Bu konuda resmi erkan, sevil inisiyatif temsilcileri ve bazı kurum ve kuruluşların öncüleri ile görüşmüş..
600 Sayfalık Sakarya’nın genel durumu, tarımı, sanayisi, doğal güzellikleri, turizm değer ve diğer yanlarını ortaya koyacak, genç nesillere Sakarya için önemli bir kaynak teşkil edecek olan, bu kitabın hazırlığı bile heyecan verici..
Maalesef, Sakarya bu açıdan kültür fakiri bir il!..
İl’i bırakın ilçelerde de öyle kültür çalışmalarına tanıklık edeceğimiz bir durum da yok!..
Maalesef!
Portre ve kent yazarı sevgili Fahri Tuna
ve birkaç yazar dostumuzda olmasa, Sakarya için hangi değerden söz edebiliriz ki!?..
Ünlü hikayeci, yazar Sait Faik Abasıyanık’ın, ünlü ses sanatçısı ve bestekar Ziya Taşkent’in, ünlü siyasetçi Ekrem Alican, Hayrettin Uysal, Barbaros Turgut Boztepe, ünlü sporcuların kenti Sakarya!..
Her kente gelişlerinde “Sakarya” şiirini okuyup, “Ayağa kalk Sakarya” diyerek, vatandaşın oyunu alıp, ortadan kaybolan siyasetçilerin kenti Sakarya!
Üfürükten nazara şifa arayan ve her cübbeli, feslilerin, mollaların gelişinde, binlerin bir araya toplandığı tarikatlar, şeyhler, mürütler kenti olan Sakarya!
Vah ki, ne vah!
Cuma günü, namazı eda için Mithapaşa Ulu Camii’ndeydim..Cemaat arasında genç, kavuklu(sarıklı), kara cübbeli, köse sakallı gençlerin çokluğu beni hayrete düşürdü!?..
Vah ki ne vah!
Verimli topraklar üzerine, çarpık kentleşmeyi başarmış ve Sevgili gazeteci dostum Şaban Mergül’ün deyimi ile “ Gördüğüm kentler içinde Sakarya köy bile değil” tanımlaması kulaklarımızda cınlanıyor!..
Siyaset içinde, siyasetsizlerin borç içine soktuğu, iflasın eşiğinde hizmet üretemez halde olan belediyeler ve belediyecilik anlayışı ile Sakarya nereye koşabilir ki?
Köyleri, mahalle yaptık!
Yol, Su, Elektrik(YSE) kurumunu ortadan kaldırdık!..
Palavra, oy devşirme anlayışı ile “Büyükşehir” belediyecilik sistemi getirdik!..
Gelinen nokta, tam bir hüsran!
Tam bir fiyasko ve iflas!
Nerede, bu kurum ve kuruluşların makineli ekipmanları?
Kimler paylaştı?
Bu belediyelere devredilen köy tüzel kişiliklerinin mallarını, kimler yağmaladı?
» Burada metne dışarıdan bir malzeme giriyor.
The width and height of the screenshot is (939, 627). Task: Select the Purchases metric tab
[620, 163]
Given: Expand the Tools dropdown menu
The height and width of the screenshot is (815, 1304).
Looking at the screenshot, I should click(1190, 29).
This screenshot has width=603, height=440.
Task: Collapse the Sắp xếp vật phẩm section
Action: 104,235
Hangi taşı kaldırsan, altında binbir pisliğin çıktığı Sakarya!?
Cumhuriyet değerlerini, kazanımlarını eli ile terslemiş Sakarya!
Deprem kenti, sel ve doğal afetleri her daim kapıda bekleyen Sakarya!
Bir,” B Planı” olmayan Sakarya!
Küçük bir sel felaketinde bile, suların akıtalamadığı, sorunun  çözülemediği, berecirksiz siyasetçilerin ortalarda fing attığı Sakarya!?
İşte, tam turizm mevsiminin ortasında Karasu’da, sular akmıyor, birçok yerde elektrikler kesik, kesik..!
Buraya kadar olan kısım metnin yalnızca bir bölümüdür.